Optical fiber cables for indoor cabling are used for the construction of horizontal subsystem and SCS building backbone cabling subsytems. They differ form cables used for outdoor cabling by two key parameters.
Indoor fiber optic cable is tight buffer design, usually they consist of the following components inside the cable, the FRP which is non-metallic strengthen member, the tight buffer optical fiber, the Kevlar which is used to further strength the cable structure, making it resist high tension, and the cable outer jacket. The trend is to use LSZH or other RoHS compliant PVC materials to make the cable jacket; this will help protect the environment and the health of the end users.
Cables for indoor applications include the following:
* Simplex cables
* Duplex cables
* Multifiber cables
* Heavy-, light-, and plenum-duty cables
* Breakout cables
* Ribbon cables
Although thes categories overlap, they represent the common ways of referring to fibers. Figure 7-5 shows cross sections of several typcial cables types.
A simplex fiber cable consists of a single strand of glass of plastic fiber. Simplex fiber is most often used where only a single transmit and/or receive line is required between devices or when a multiplex data signal is used (bi-directional communication over a single fiber).
A duplex fiber cable consists of two strands of glass or plastic fiber. Typically found in a “zipcord” construction format, this cable is most often used for duplex communication between devices where a separate transmit and receive are required.
Duplex cable is used instead of two simplex cables for aesthetics and convenience. It is easier to handle a single duplex cable, there is less chance of the two channels becoming confused, and the appearance is more pleasing. Remember, the power cord for your lamp is a duplex cable that could eaily be two separate wires. Does a single duplex cord in the lamp not make better sense? The same reasoning prevails with fiber optic cables.
Loose Tube Cables
The loose tube variety contains one or more hard buffer tubes, which house between 1 and 12 coated fibers. The hard buffer tubes are also filled with a gel to provide vibration and moisture protection for the fibers. The fibers lie loosely in the tubes, which are wound into the cable in a reversing helical fashion and are actually longer than the outer sheath of the cable. This arrangement allows for a small amount of stretch in the outer sheath when installing the cable. Loose tube cable is used most often in OSP construction because it is designed for a tough outdorr environment use. See Figure-1 for the physical make-up of a typical loose tube cable.
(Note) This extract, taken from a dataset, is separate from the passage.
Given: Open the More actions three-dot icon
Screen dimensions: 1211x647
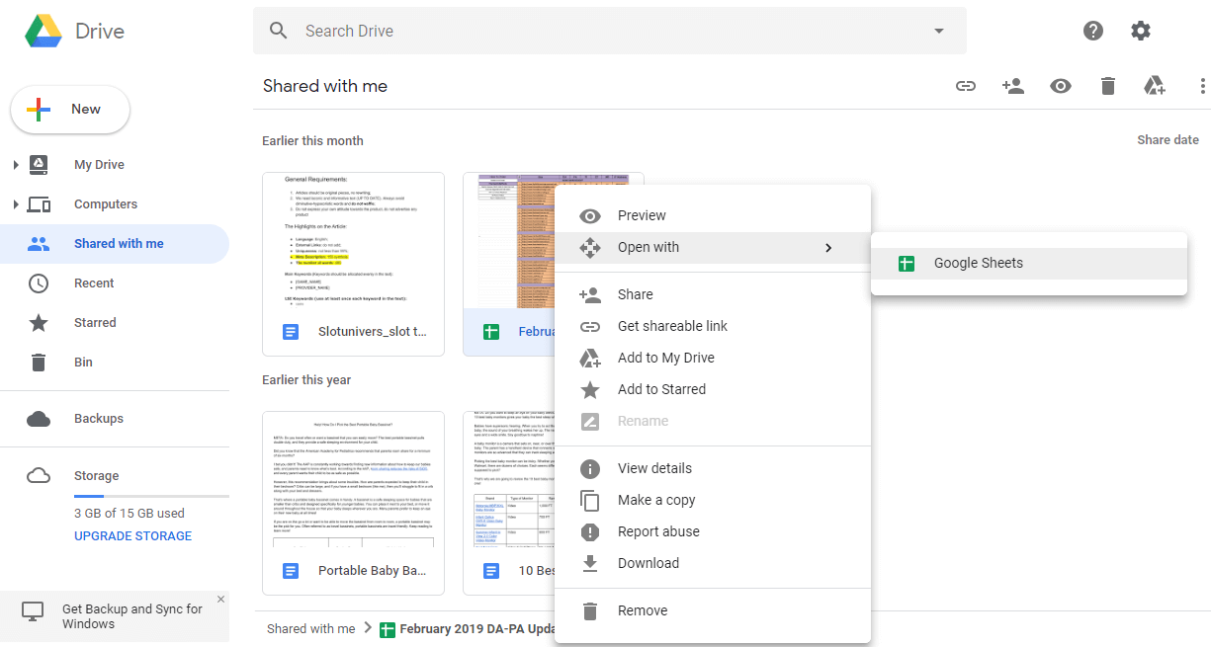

Breakout cables have several individual simplex cables inside an outer jacket. The breakout cables shown in Figure 2 use two dielectric fillers to keep the cables positioned, while a Mylar wrap surrounds the cables/fillers. The outer jacket includes a ripcord to make its removal fast and easy. The point of the breakout cable is to allow the cable subunits inside to be exposed easily to whatever length is needed. Breakout cables are typically available with two or four fibers, although larger cables also find use.
Ribbon cable uses a number of fibers side by side in a single jacket. Originally, Ribbon fiber cable was used for outdoor cables (see Figure 3). Today they also find use in premises cabling and computer applications. The cables, typically with up to 12 fibers, offer a very small cross section. They are used to connect equipment within cabinets, in network applications, and for computer data centers. In addtion, they are comatible with multifiber array connectors. Ribbon cables are available in both multimode and single-mode versions.